That's pretty much all about it. This code is below the 500-line
threshold!
Be sure to note that algorithms presented here may have flaws, or may be
uselessly lengthy. Especially if you happen to have been working on such
algorithms for a while. That's a 1.0 release. Please feel free to
contribute.
4.2 the html renderer
I wanted something nice to show, fast to produce, and easy to work with. This
simple renderer is simply the result of these requirements.
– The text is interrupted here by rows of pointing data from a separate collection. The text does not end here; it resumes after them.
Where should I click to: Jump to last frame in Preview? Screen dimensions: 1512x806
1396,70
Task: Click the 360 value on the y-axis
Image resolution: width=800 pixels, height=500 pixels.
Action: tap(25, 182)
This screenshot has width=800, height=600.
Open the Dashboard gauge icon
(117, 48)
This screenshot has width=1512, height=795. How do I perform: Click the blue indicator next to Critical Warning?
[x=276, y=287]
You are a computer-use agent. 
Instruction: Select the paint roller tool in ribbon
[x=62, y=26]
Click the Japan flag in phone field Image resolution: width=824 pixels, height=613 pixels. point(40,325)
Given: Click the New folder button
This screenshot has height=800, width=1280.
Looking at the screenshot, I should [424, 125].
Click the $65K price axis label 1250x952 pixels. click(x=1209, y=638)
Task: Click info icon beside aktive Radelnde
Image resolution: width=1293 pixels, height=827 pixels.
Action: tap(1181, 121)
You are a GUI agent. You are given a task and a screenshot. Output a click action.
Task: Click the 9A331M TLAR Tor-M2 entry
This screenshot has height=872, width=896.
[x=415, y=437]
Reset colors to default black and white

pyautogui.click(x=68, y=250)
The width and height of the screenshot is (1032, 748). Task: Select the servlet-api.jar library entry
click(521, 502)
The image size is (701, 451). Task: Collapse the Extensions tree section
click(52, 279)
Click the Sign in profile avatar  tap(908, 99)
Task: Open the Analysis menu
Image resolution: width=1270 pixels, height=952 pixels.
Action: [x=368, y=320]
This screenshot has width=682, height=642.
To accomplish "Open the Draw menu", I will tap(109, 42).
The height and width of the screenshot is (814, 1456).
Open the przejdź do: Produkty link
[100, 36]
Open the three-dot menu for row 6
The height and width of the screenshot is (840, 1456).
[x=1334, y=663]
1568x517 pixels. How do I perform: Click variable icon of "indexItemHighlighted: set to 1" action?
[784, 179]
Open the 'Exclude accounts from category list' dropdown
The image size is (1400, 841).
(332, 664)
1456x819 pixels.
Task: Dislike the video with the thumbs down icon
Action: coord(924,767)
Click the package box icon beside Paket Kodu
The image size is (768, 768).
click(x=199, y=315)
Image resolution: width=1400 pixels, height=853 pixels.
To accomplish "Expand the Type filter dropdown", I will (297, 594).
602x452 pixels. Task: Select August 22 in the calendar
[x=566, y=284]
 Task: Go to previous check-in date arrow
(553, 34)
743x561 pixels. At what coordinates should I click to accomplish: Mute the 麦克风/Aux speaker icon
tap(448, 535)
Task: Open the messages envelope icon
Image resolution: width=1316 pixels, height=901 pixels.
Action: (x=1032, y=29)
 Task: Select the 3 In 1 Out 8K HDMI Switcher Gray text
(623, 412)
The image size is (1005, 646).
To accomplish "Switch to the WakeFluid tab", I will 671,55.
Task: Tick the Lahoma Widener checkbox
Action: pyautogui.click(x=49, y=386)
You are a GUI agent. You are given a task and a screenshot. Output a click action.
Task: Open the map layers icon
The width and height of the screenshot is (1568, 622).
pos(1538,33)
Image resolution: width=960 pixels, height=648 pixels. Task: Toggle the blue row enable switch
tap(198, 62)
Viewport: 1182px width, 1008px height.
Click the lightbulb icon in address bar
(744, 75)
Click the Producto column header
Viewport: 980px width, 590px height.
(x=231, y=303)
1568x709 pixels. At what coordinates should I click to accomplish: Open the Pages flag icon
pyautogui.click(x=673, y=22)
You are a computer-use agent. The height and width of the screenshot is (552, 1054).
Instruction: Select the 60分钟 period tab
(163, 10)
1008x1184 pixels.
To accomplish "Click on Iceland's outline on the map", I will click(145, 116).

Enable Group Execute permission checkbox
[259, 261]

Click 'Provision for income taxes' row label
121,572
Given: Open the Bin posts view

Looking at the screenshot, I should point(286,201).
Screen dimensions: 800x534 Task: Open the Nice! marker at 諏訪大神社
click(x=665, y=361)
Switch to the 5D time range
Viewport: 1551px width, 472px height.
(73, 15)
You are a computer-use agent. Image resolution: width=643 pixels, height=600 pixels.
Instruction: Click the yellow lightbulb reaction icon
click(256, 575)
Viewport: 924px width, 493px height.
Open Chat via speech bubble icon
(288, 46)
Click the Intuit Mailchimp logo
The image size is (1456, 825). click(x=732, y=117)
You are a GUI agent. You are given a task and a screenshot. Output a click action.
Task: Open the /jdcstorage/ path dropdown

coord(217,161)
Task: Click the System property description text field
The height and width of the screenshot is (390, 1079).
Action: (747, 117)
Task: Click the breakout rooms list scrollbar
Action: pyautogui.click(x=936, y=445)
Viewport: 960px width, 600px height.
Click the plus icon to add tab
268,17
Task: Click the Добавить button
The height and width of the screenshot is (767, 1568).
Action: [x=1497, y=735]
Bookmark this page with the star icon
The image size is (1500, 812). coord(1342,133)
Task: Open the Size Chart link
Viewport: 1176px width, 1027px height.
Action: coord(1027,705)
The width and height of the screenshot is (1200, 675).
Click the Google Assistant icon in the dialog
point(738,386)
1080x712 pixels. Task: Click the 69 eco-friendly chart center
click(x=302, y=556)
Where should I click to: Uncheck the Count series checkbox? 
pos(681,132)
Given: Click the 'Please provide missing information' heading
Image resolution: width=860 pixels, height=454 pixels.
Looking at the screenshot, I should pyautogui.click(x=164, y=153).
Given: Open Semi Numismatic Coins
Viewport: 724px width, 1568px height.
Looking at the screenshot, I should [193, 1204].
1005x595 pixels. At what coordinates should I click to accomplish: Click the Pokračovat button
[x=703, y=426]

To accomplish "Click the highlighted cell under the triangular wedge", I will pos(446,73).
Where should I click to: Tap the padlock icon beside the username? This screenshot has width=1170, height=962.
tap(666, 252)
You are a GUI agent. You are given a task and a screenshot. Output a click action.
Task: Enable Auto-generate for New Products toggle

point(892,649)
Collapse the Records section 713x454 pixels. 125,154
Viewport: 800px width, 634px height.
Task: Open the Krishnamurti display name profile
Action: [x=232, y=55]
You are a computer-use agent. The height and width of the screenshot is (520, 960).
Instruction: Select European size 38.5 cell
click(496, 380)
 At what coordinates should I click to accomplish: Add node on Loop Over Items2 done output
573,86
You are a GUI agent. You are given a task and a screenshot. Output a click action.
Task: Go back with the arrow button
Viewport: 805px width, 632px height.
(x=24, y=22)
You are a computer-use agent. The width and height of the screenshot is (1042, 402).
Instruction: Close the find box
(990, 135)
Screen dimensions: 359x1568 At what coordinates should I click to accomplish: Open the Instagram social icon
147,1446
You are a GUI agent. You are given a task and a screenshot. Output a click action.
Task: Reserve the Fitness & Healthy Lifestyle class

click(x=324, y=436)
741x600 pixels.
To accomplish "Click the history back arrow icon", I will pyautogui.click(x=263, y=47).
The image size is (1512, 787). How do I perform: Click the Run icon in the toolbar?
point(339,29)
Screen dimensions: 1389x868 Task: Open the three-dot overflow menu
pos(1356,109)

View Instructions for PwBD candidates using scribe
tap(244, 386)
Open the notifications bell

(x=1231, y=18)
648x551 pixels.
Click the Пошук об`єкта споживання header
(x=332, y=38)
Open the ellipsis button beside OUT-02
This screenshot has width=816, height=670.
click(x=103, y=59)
Being nice means that I wanted windiff to be purged out of my mind for the
rest of my life. I have had enough of that horizontal view with overlapped files
especially when, adding to the frustration, it's obvious that horizontal views
are against intuition when it comes to comparing files. Having a vertical non
overlapped view was numero uno requirement, and was easy to come up with by
using html cell table tags.
Next to it, I wanted it to be produced fast. There is actually not much to
say about it. The output of the diff engine is two virtual file instances where
the status is known for each line of content of actual files. To produce the
diff, I only have to choose colors for a given status and use CSS html styles to
to override the row formatting. Using styles exemplifies a de facto
factorization. Think about it next time you create ASP code!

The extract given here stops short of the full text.